The Pont-Neuf Wrapped, Paris, 1975-1985
The Pont-Neuf Wrapped (Project for Paris), 1985 Pencil, pastel, charcoal, wax crayon, ink prints  and glue on paper mounted on cardboard in a  Plexiglas vitrine frame Diptych: 38 × 244 cm and 106.6 × 244 cm Collection of the artist © Christo 1985 Photo © Philippe Migeat
The Pont-Neuf Wrapped (Project for Paris), 1985
Pencil, pastel, charcoal, wax crayon, ink prints
and glue on paper mounted on cardboard in a Plexiglas vitrine
frame Diptych: 38 × 244 cm and 106.6 × 244 cm
Collection of the artist © Christo 1985 Photo © Philippe Migeat

The second section of the show is dedicated to the story of Christo and Jeanne-Claude’s major urban project for Paris. The Pont-Neuf Wrapped Documentation Exhibition is a collection 337 items, including 36 original drawings and collages, one large scale model, original archival documents, engineering components and about two hundred photographs by Wolfgang Volz, who has been documenting Christo and Jeanne-Claude’s work for over 40 years, and original components from the completed project. The purpose of a Documentation Exhibition, which has been done for every realized project of Christo and Jeanne-Claude, is to preserve the memory of their temporary works of art and convey their magnitude and complexity, retracing their stories from the original concept through the permitting process, and finally to the realization.

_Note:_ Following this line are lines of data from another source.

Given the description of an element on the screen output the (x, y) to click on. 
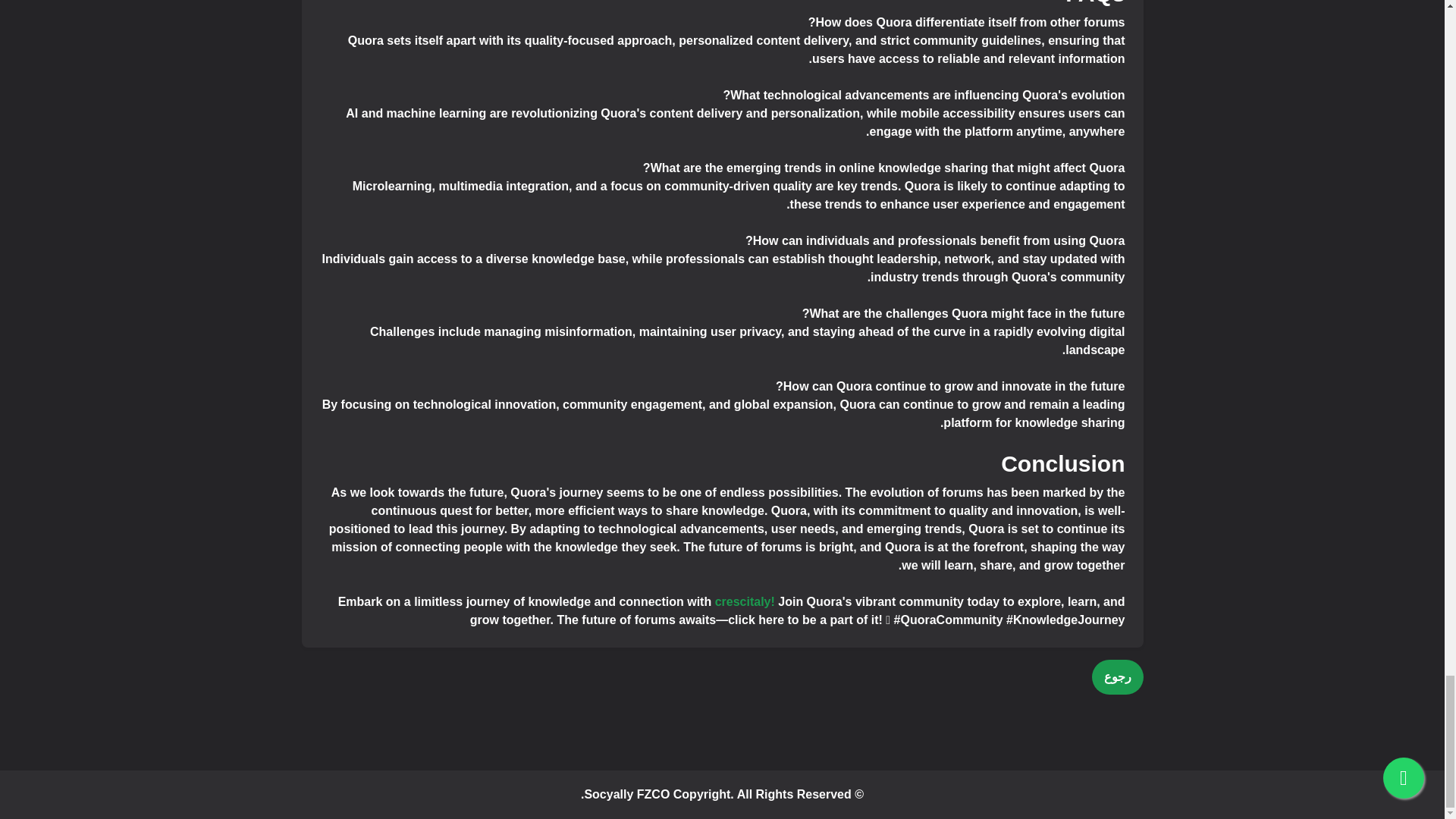
crescitaly! (744, 601)
Given the description of an element on the screen output the (x, y) to click on. 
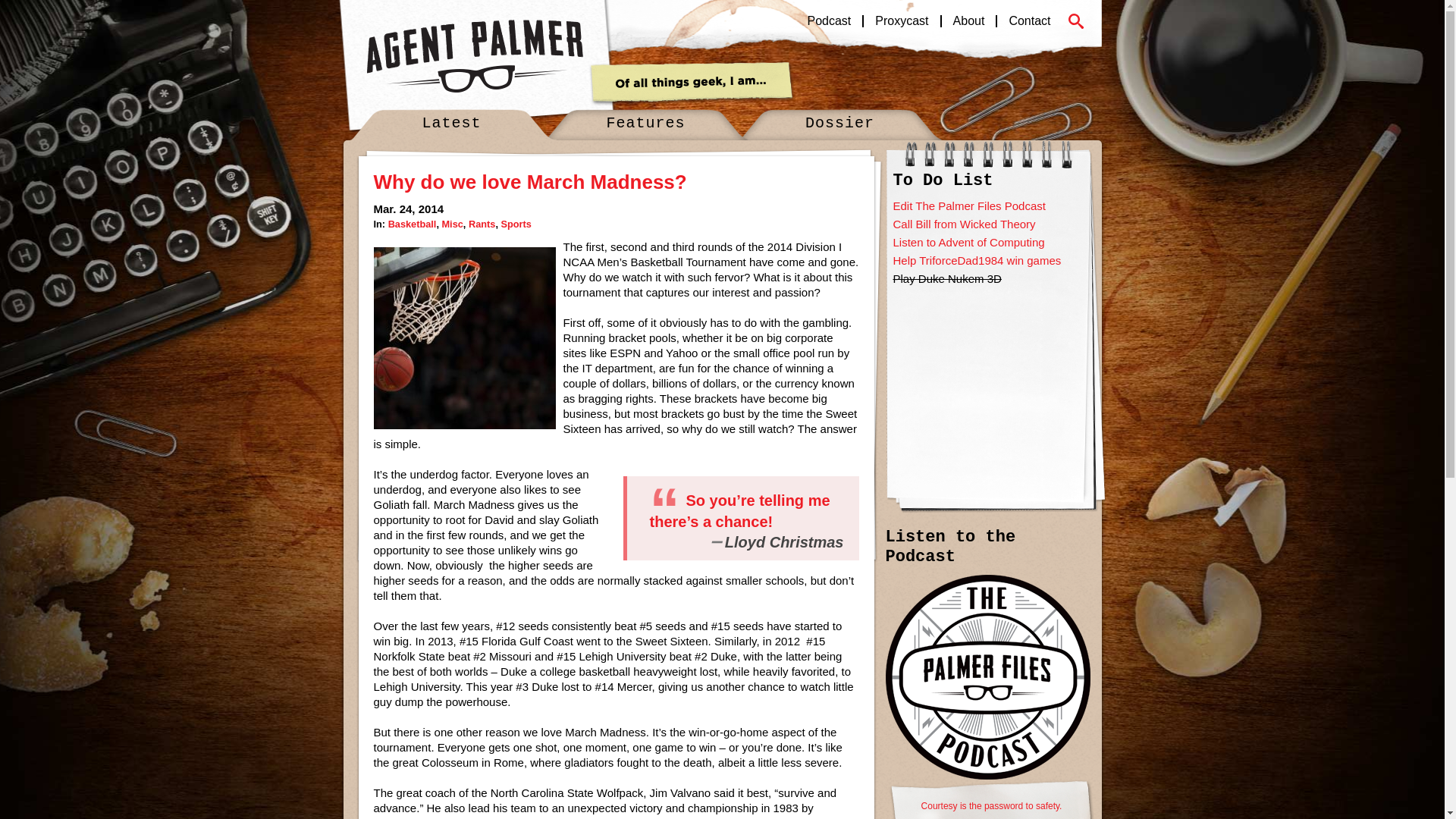
Courtesy is the password to safety. (990, 799)
Podcast (829, 21)
Sports (515, 224)
Edit The Palmer Files Podcast (969, 205)
Rants (481, 224)
Call Bill from Wicked Theory (964, 223)
So you're telling me there's a chance! (739, 510)
Features (646, 124)
Dossier (839, 124)
Listen to Advent of Computing (969, 241)
Advertisement (988, 384)
Courtesy is the password to safety. (990, 799)
Misc (452, 224)
Contact (1028, 21)
About (967, 21)
Given the description of an element on the screen output the (x, y) to click on. 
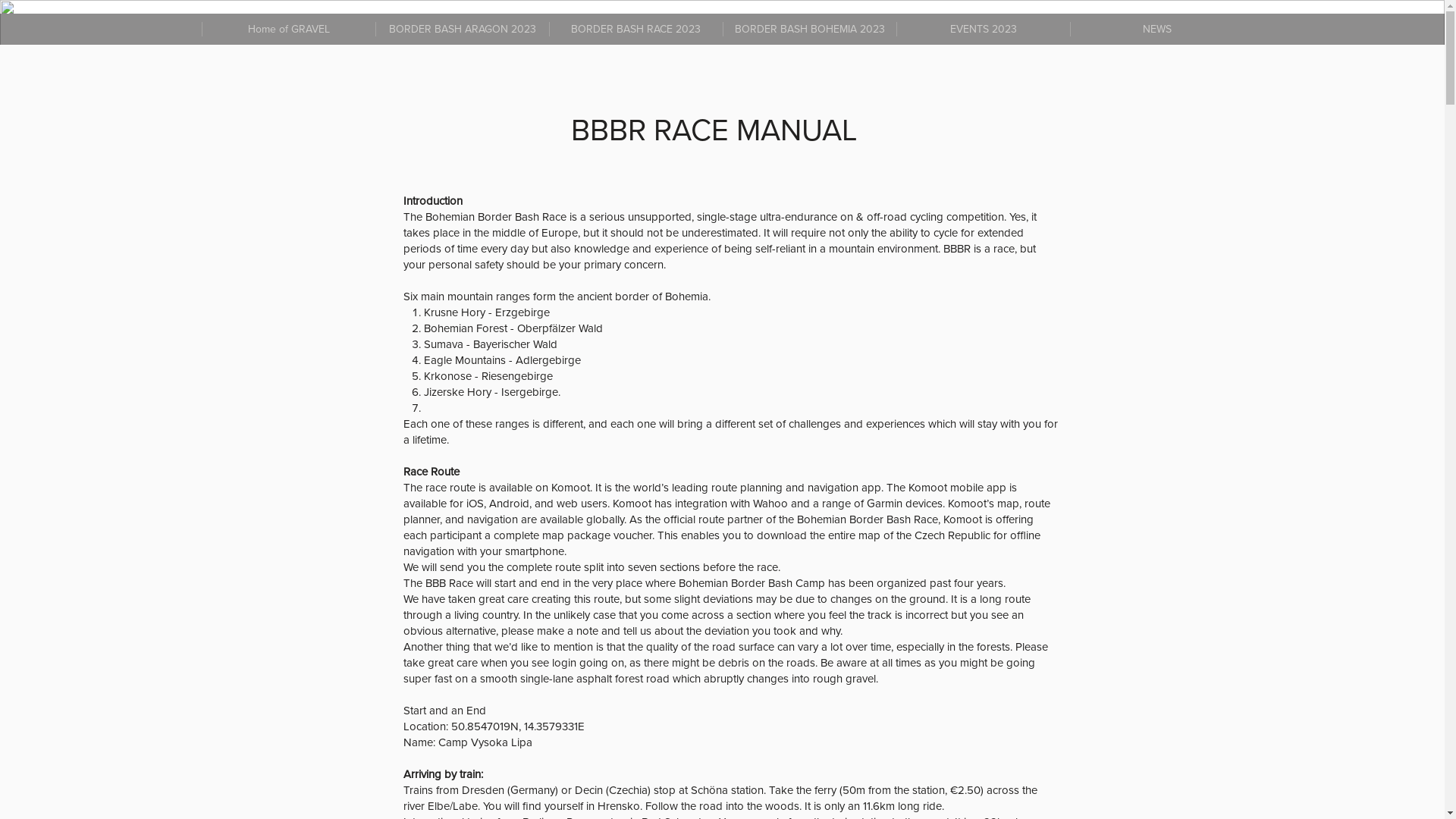
EVENTS 2023 Element type: text (983, 28)
NEWS Element type: text (1155, 28)
BORDER BASH BOHEMIA 2023 Element type: text (808, 28)
Home of GRAVEL Element type: text (288, 28)
BORDER BASH RACE 2023 Element type: text (635, 28)
BORDER BASH ARAGON 2023 Element type: text (461, 28)
Given the description of an element on the screen output the (x, y) to click on. 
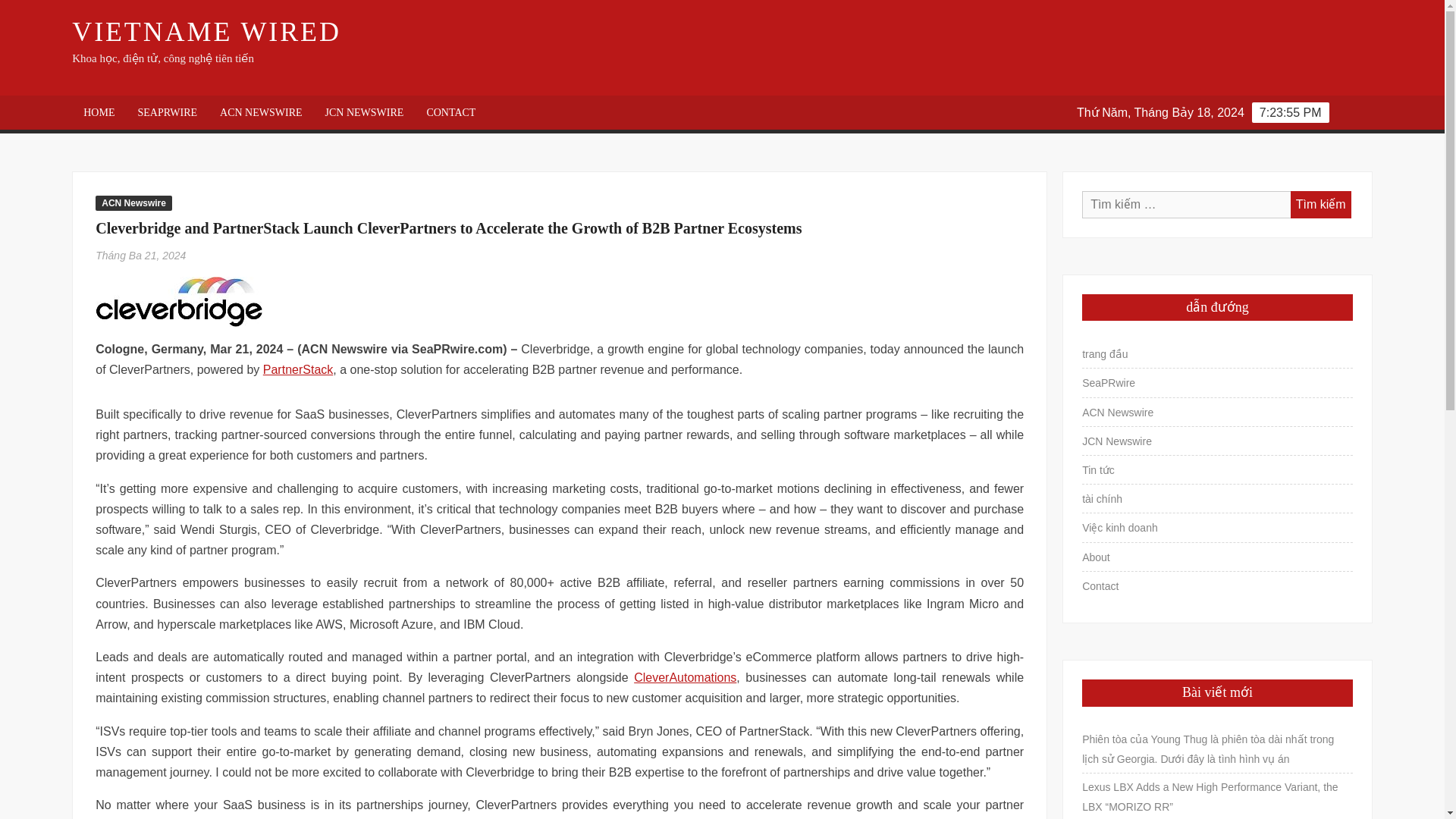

As early as 1975, Christo and Jeanne-Claude developed the idea of wrapping the Pont-Neuf using golden sandstone polyamide to cover the sides, the 12 arches, parapets, borders and pavements (visitors would walk on the fabric), the 44 lamp-posts, the vertical sides of the central island, and the tip of the I^le de la Cite´ and the Esplanade du Vert-Galant.

“For more than 400 years the Pont-Neuf has been the subject of hundreds of works of art”, he says. “When it was wrapped, for two weeks, it became a work of art itself.” Following Jacques Callot, Turner, Renoir, Brassai¨, Pissarro, Picasso and Marquet, Christo and Jeanne-Claude added a new chapter to the history of the Parisian bridge. The temporary work of art was deeply connected to the urban fabric and real life of the city. It emphasized the architectural structure of the bridge, and provided a new approach to its dimension, its relationship to the surroundings, its function, and the way we interact with it.

Like all of Christo and Jeanne-Claude’s temporary works, The Pont-Neuf Wrapped, Paris, 1975-1985, was on view for a very short time (from September 22 to October 6, 1985), and required substantial technical and human resources, following ten years of negotiations with both local politicians and residents. Christo and Jeanne-Claude’s large-scale temporary projects are funded exclusively through the sale of Christo’s original preparatory studies, drawings and collages, scale models, and works from the 1950s and 1960s. The artists have never received any public funding or private sponsorship.

“All our temporary projects are very nomadic, in transition and always moving”, explains Christo. “They are once-in-a-lifetime and only remain in our memories. This quality is an essential part of our work. It’s very human: nothing lasts forever, this is the beauty of being alive.”

The Arc de Triomphe Wrapped

19 September – 4 October 2020

Christo, in close collaboration with the Centre des Monuments
Nationaux and the Centre Pompidou, will create a temporary

artwork in Paris entitled The Arc de Triomphe Wrapped (Project for
Paris, Place de l’Étoile-Charles de Gaulle).
This work of art will be on view for 16 days from Saturday,
September 19 to Sunday, October 4, 2020. The Arc de Triomphe will
be wrapped in 25,000 square meters of recyclable polypropylene
fabric in silvery blue, and 7,000 meters of red rope.